Osvaldo navegava pela internet, quando se deparou com uma foto dos integrantes da Academia de Letras de Ondejudasperdeuasbotas. Levou um susto, nenhuma mulher bonita, nenhum homem de aparência distinta. Por sobre as roupas, que variavam de discretos vestidos longos a terninhos de um amarelo-canário berrante e calças jeans (para eles), envergavam opas, capas sem mangas de tamanho desigual, destinadas a solenidades e nitidamente costuradas nas coxas. Alguns sorriam e encaravam a câmera, como se obedecendo à ordem do fotógrafo, “olha o passarinho”.
Duas mulheres, talvez buscando parecer etéreas, sensíveis, inclinavam a cabeça para o lado; tadinhas, pareciam estar com torcicolo. Porém, quando conseguiu descartar a dimensão estética (argh), o que o impressionou foi a satisfação que irradiava de todos eles, felizes como pintos no lixo.
Intrigado, Osvaldo buscou, na rede, Academias de Letras tupiniquins. Encontrou muitíssimas, afinal não faltavam personagens bíblicos, todos capazes de perder as botas. Na grande maioria, a mesma tigrada puxada para feia, mas irradiando contentamento por suas realizações literárias e pela convivência com seus confrades.
Osvaldo percebeu, melancólico, que todos eles haviam alcançado a glória – uma gloriazinha fraquinha, meio murcha, mas que os enchia de satisfação. Quanto a ele, também escritor, confrade dos acadêmicos dos confins onde se perdiam as botas, talvez tivesse fixado o sarrafo alto demais. Buscara conquistar a Glória, não conseguira; agora, tentava seduzir qualquer uma, o importante era imortalizar-se como literato.
Mas, tadinho, seguia pela estrada da vida de rejeição em rejeição.

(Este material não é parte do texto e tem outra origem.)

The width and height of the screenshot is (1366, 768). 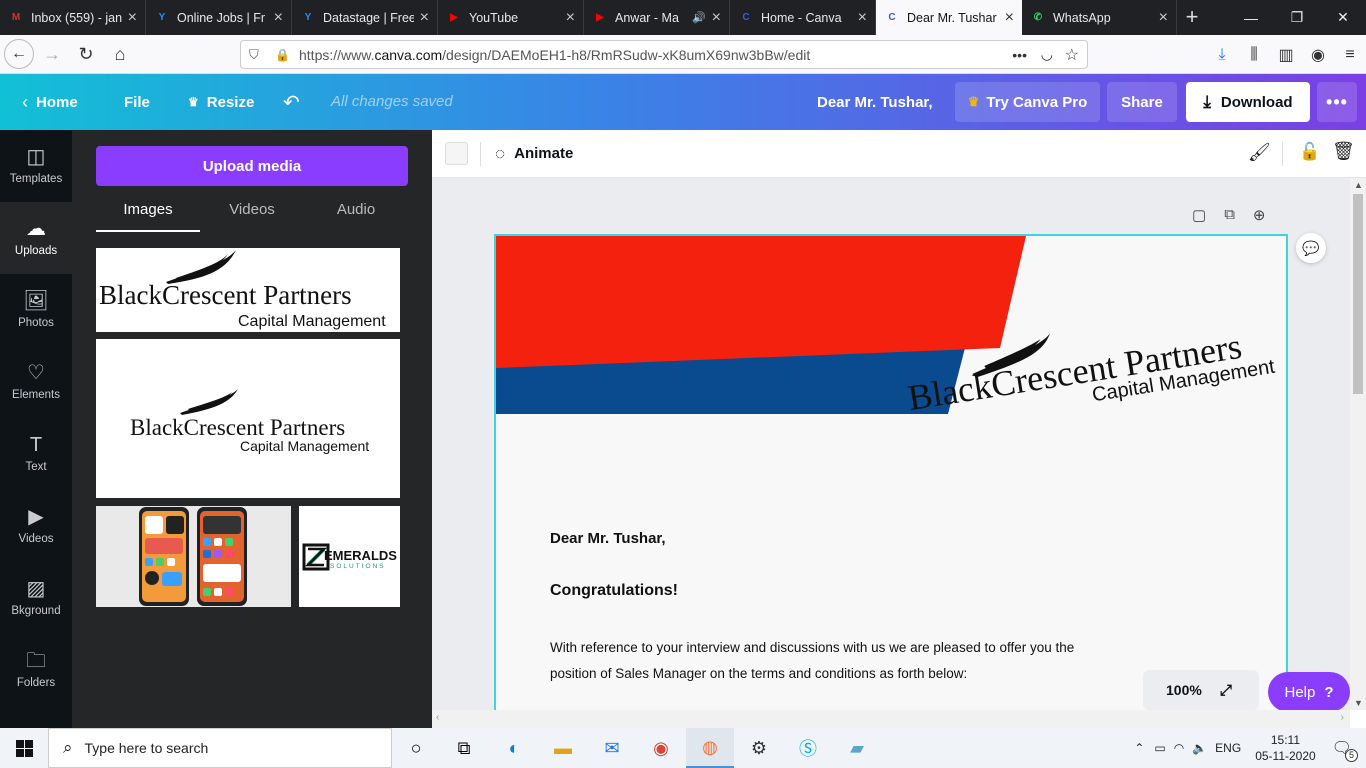 What do you see at coordinates (1254, 55) in the screenshot?
I see `library-icon: ⫼` at bounding box center [1254, 55]. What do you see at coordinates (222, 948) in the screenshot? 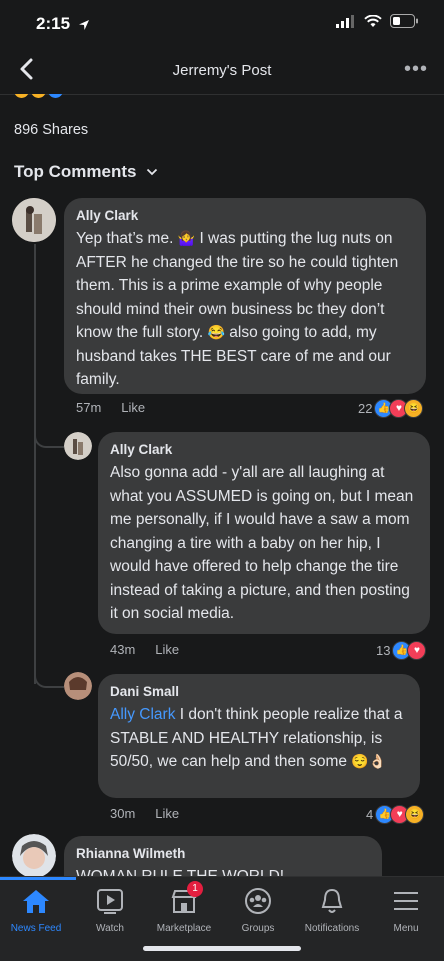
I see `home-indicator` at bounding box center [222, 948].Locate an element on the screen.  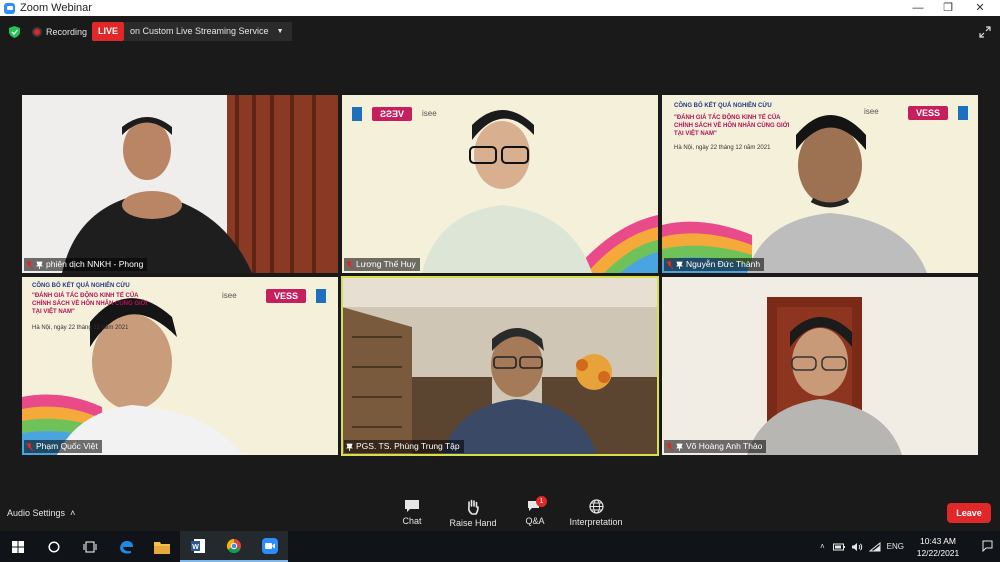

Desesperado, o escritor do sarrafo alto tentou um último recurso. Descobriu os e-mails de duas academias de lugarejos sem botas e enviou-lhes um conto, Vozes. Era um de seus melhores (já publicado pelo Notibras). No e-mail, manifestava seu desejo de mudar para a cidadezinha do personagem descalço e pedia que o aceitassem como confrade.
As respostas chegaram no mesmo momento, uns quinze dias depois. Nada animadoras. A mais expressiva iniciava com: “A Osvaldo xxx, filho de uma égua, escritor de bosta”.
O texto prosseguia, chamando-o de bostaldo, dizendo que ele havia zombado, no conto, dos poetas que rimavam amor, flor e dor. Todos eles faziam isso, e se orgulhavam de seus versos; nunca aceitariam como confrade um fiodeumaégua de cidade grande que ria deles. E terminava com uma ameaça:
“Fica aí no Sul maravilha, bostaldo, que logo vais receber a visita de João Mauzão. Ele não é nosso confrade, um literato sensível que nem nós, mas maneja a peixeira como ninguém. Vais aprender a não zombar dos poetas esforçados do nosso Brasil”.
Agora, Osvaldo espera, apavorado, a chegada da besta fera. No fundo, sabe que a culpa é dele mesmo. Antes, sentia uma espécie de ternura pelos que chamava de “oligopoetas”, com seus versinhos chinfrins; como escrevera no conto O poeta abestado (já publicado pelo Notibras), davam-lhe vontade “de pegar no colo e ninar, até que dormissem e esquecessem suas pretensões literárias”. Mas depois, com a não conquista da glória, passara a sentir inveja até mesmo deles.
Soaram as 10, hora de sair de casa, de ir pra aula de peixeira. Em seguida, emendando, aula de tiro. Mas, no fundo, Osvaldo sabe que não vai adiantar, mesmo que treine adoidado, alguém que atende pelo codinome de João Mauzão é areia demais pro seu caminhãozinho.